EXCERPT TO READ =
This afternoon, the New America Foundation hosted an event highlighting a new paper titled Investing in Our Future: The Evidence Base on Preschool Education with primary authors Hirokazu Yoshikawa and Christina Weiland. The research brief provides a comprehensive review of current research on preschool and finds that preschool has very positive results for children.

For those who have been keeping up with the research on preschool, this paper should be unsurprising though still extremely helpful. Because young children experience important brain development before they enter kindergarten, high-quality preschool experiences are important to ensure children experience healthy development. As such, research finds that early learning leads to:

  • A positive short term impact on early language, literacy and mathematics skills. This applies to small, intensive demonstration programs like Perry Preschool and larger, more broadly available initiatives like Head Start.
  • A modest but positive impact on socioemotional development. The research on this is not as clear cut as above. Evidence reveals that intensive initiatives seem to improve children’s behavior, while larger initiatives have shown positive impacts on attentiveness. Evidence also suggests that when socioemotional growth is a primary goal of the preschool program it leads to more improvement.
  • Improvements in children’s health. Research reveals that Head Start improves children’s access to vaccinations, decreases child mortality, and increases the likelihood that children have a regular medical home and regular dental care.
  • Positive long-term effects even after convergence of test scores. While the Head Start Impact Study showed that test scores in the early grades began to converge for those who did attend Head Start and those who did not, high-quality preschool (including Head Start) led to long-term positive effects of higher high school graduation rates, more school attainment, higher earnings as adults, better health, less criminal behavior and fewer teen pregnancies.
  • A positive return on investment. Evidence reveals that the return on investment is between $3 and $7 for every $1 spent on high-quality preschool for both small and broadly available initiatives.

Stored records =
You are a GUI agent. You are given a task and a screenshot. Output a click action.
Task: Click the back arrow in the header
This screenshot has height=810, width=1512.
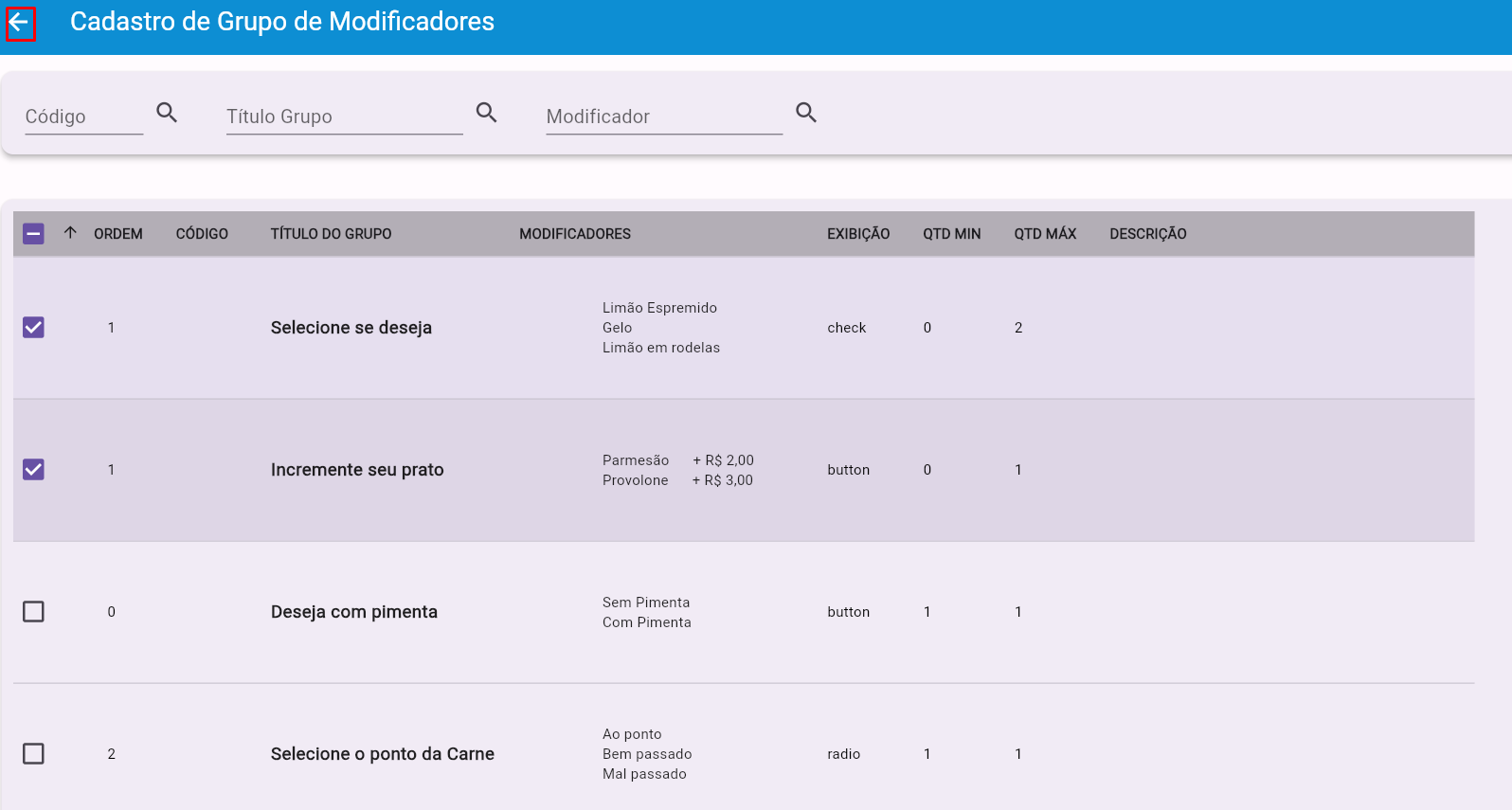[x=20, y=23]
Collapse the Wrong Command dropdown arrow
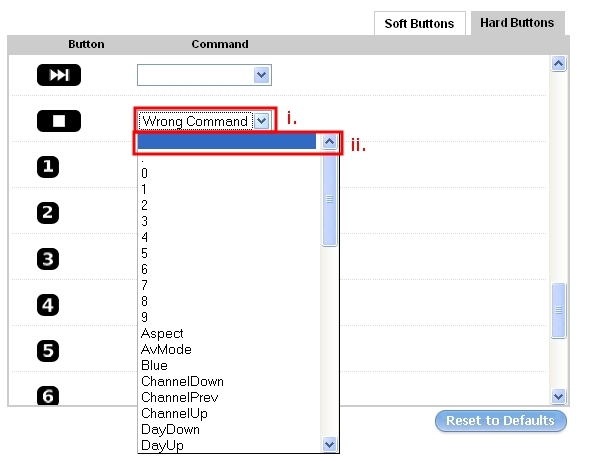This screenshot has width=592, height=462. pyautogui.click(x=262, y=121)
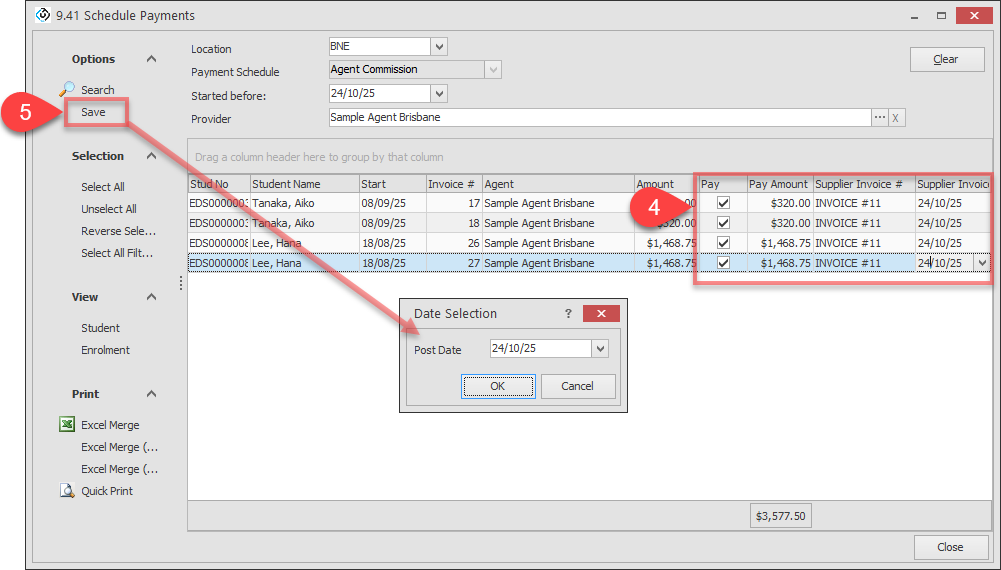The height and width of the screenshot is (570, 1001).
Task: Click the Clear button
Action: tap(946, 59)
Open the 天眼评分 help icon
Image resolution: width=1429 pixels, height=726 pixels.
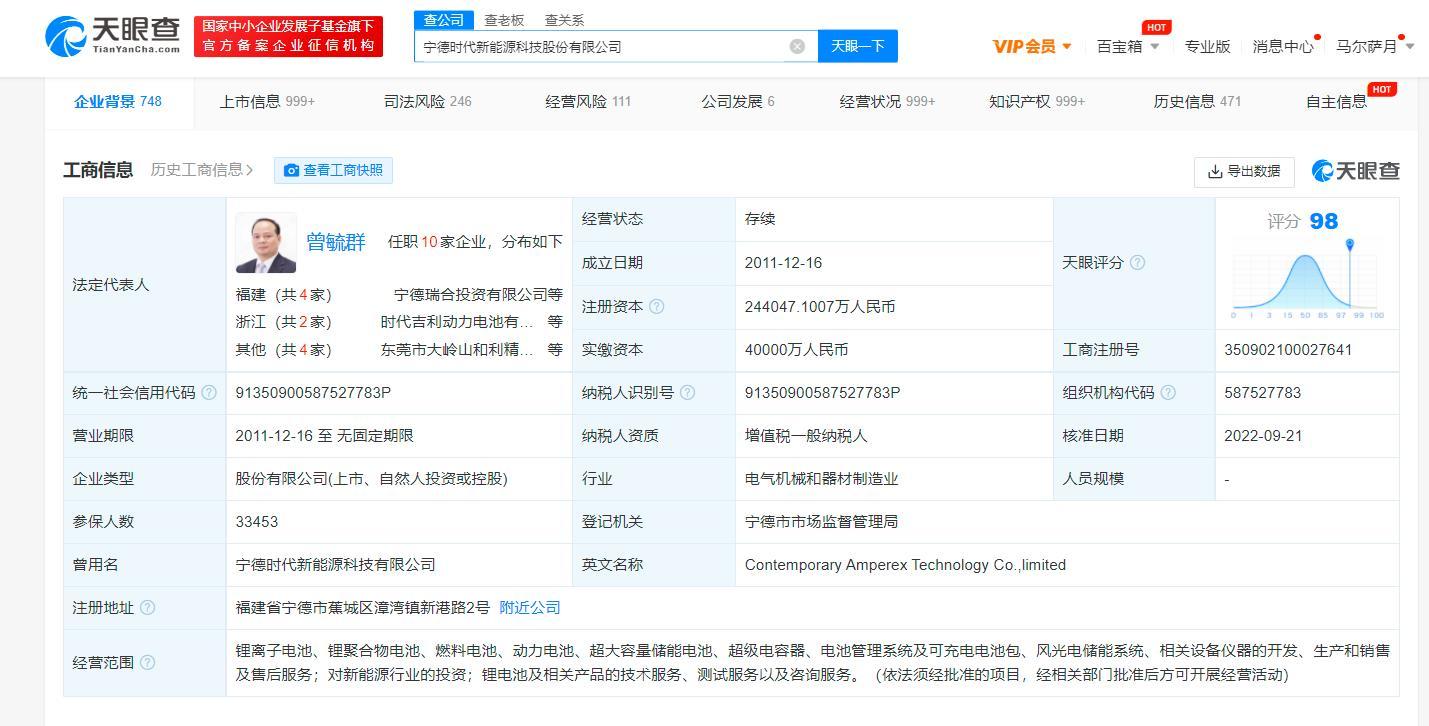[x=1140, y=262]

---

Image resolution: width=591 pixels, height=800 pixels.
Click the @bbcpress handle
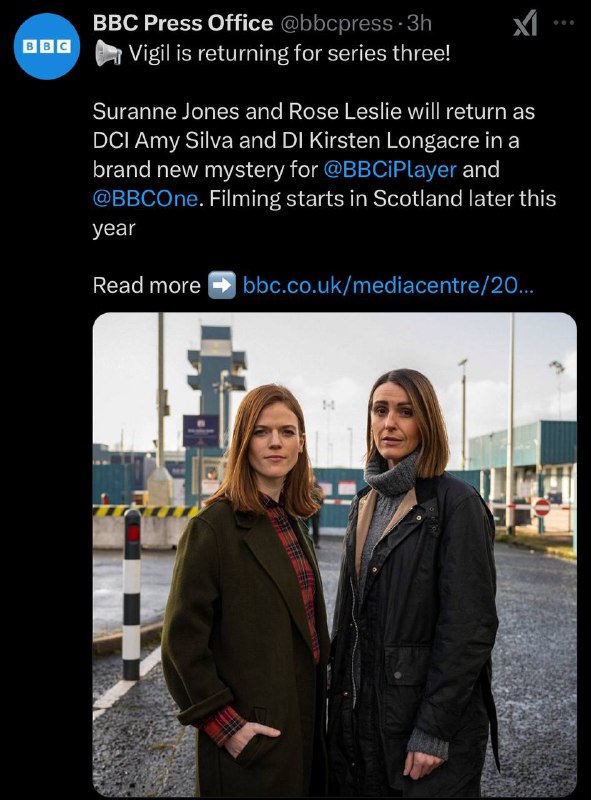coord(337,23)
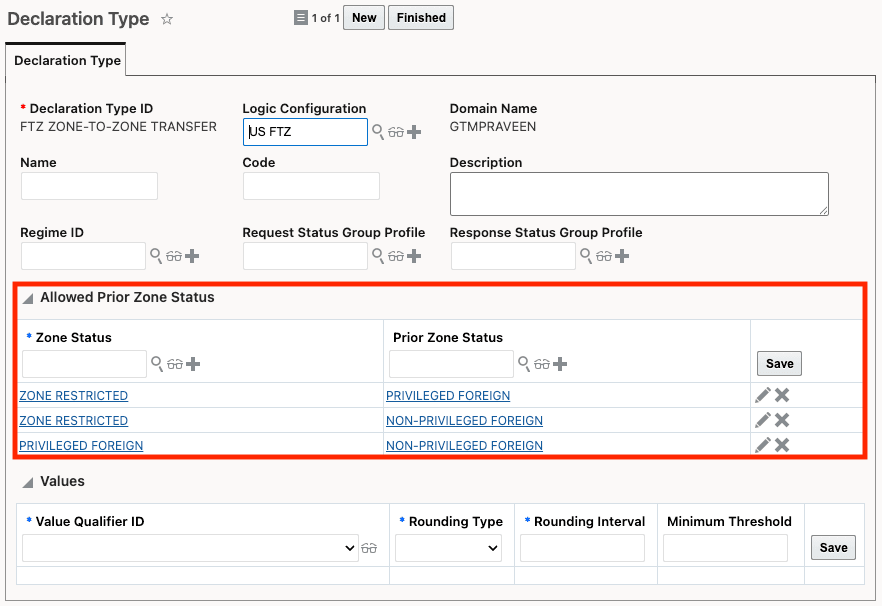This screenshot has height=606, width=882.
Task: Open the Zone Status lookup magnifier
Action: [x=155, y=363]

---

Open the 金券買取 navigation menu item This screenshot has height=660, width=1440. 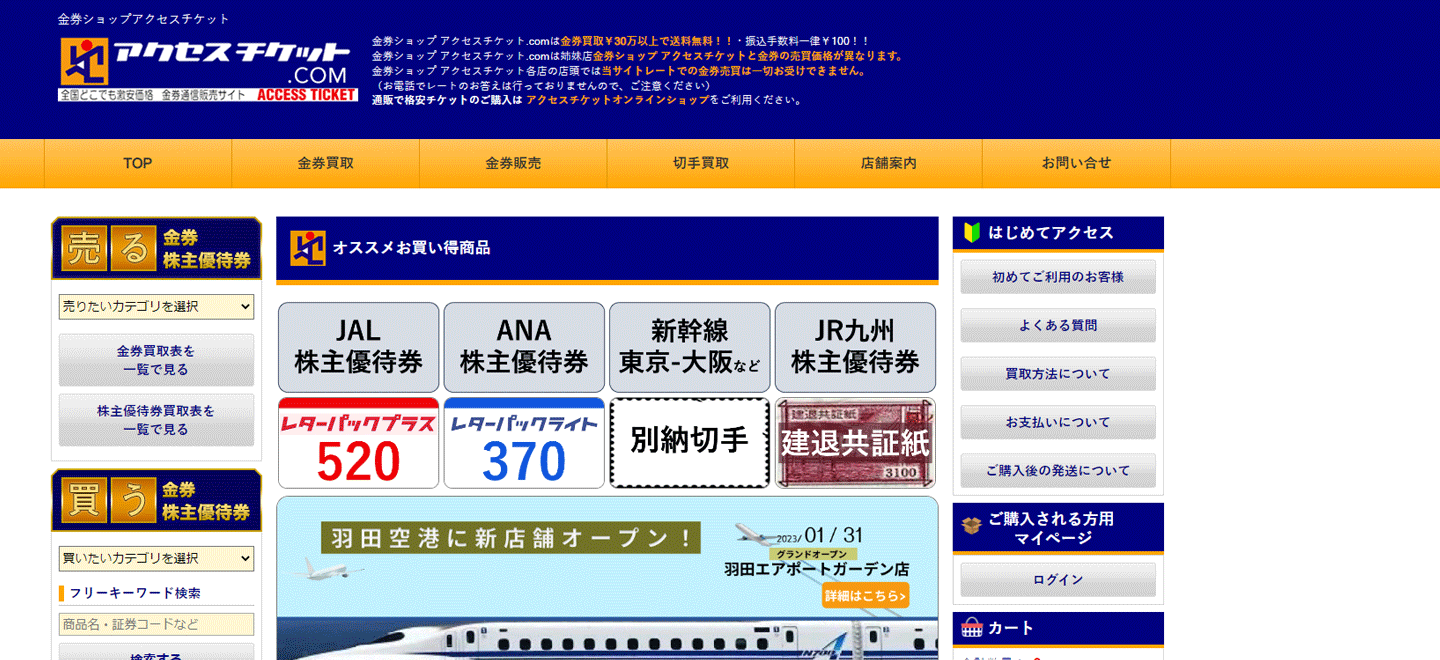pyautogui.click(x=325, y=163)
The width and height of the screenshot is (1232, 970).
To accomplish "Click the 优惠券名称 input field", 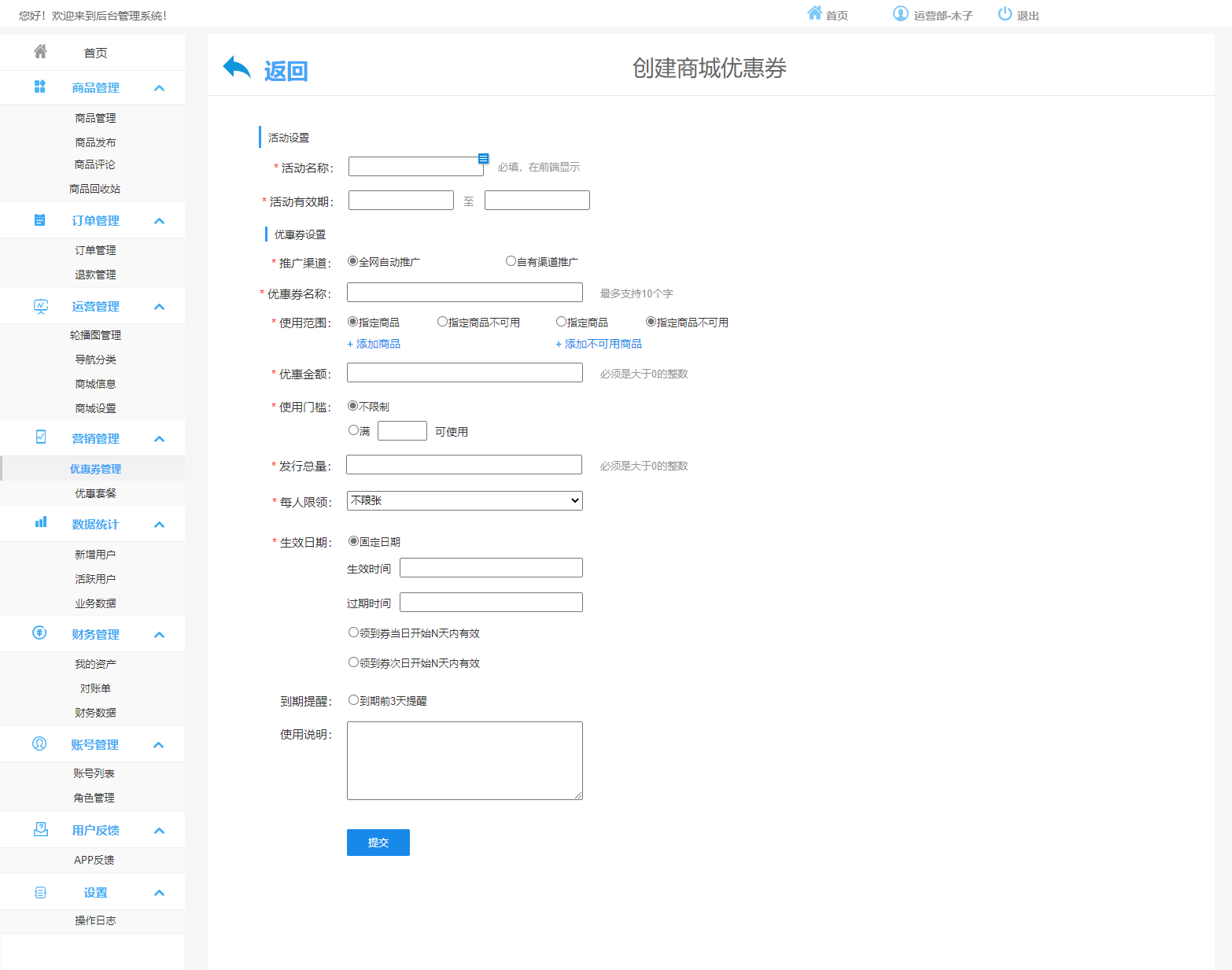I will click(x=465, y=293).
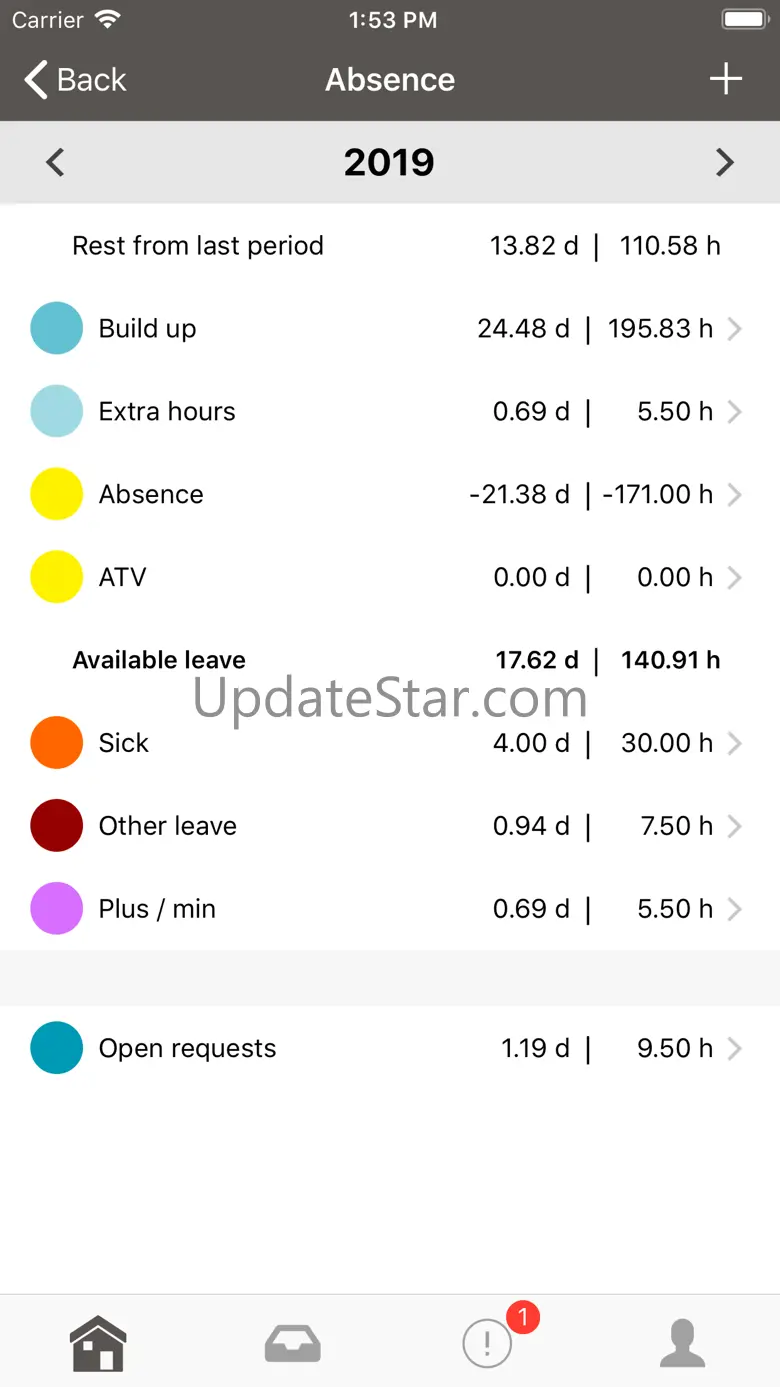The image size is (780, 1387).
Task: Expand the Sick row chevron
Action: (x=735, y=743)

WORK TO COMPLETE =
A. Answer these questions using the post about preschool research:
(i) Which organization hosted the event that highlighted the new paper?
(ii) Who are the primary authors of the paper?
(iii) According to the evidence, what is the return for every $1 spent on high-quality preschool?
B. Write the next part of the post about preschool research, starting after its final sentence.

RESULTS OF THE EXERCISE =
A.
(i) The New America Foundation.
(ii) Hirokazu Yoshikawa and Christina Weiland.
(iii) Between $3 and $7.

B.
The paper also finds that, while preschool improves language, literacy and mathematics skills for children at all income levels, the positive effects of preschool are even larger for children from low-income families. Currently, children from low-income families are enrolled in preschool at lower rates than their wealthier peers in large part because of the limited availability of publicly funded preschool and the high cost of private preschool. The children who are being left out are given an unfair disadvantage before they even enter school, meaning their futures are largely being decided by their families’ income. Leaving these children out of preschool is also a significant missed opportunity for the country; instead of reaping the significant benefits of enrolling a large percentage of low-income children in preschool and closing academic achievement gaps we’re leaving out the children who could benefit most from high-quality preschool.

Additionally, research shows that the positive effects of preschool are greater for dual language learners (DLLs) and children of immigrants, and some evidence suggests that Hispanic children also benefit more from preschool. This is an important distinction; a majority of DLLS are also Hispanic or Latino, and Hispanic children are enrolled in preschool at lower rates than any other race yet are the fastest growing child demographic. Children of immigrants, DLLs, and Hispanic children all face a number of barriers to accessing preschool. It is important that all children, especially children who face barriers to academic achievement, such as DLLs and children of immigrants, can access high-quality preschool to close achievement gaps and have the same opportunity to reach their full potential.

The brief also finds that high-quality preschool leads to more positive results, and that preschool in the U.S. is of mediocre quality overall. Dramatically increasing the supply of high-quality preschool, as the president proposed in his budget request, would clearly be beneficial for children and for the entire country. The research is in; it’s time to make sure every child can attend high-quality preschool.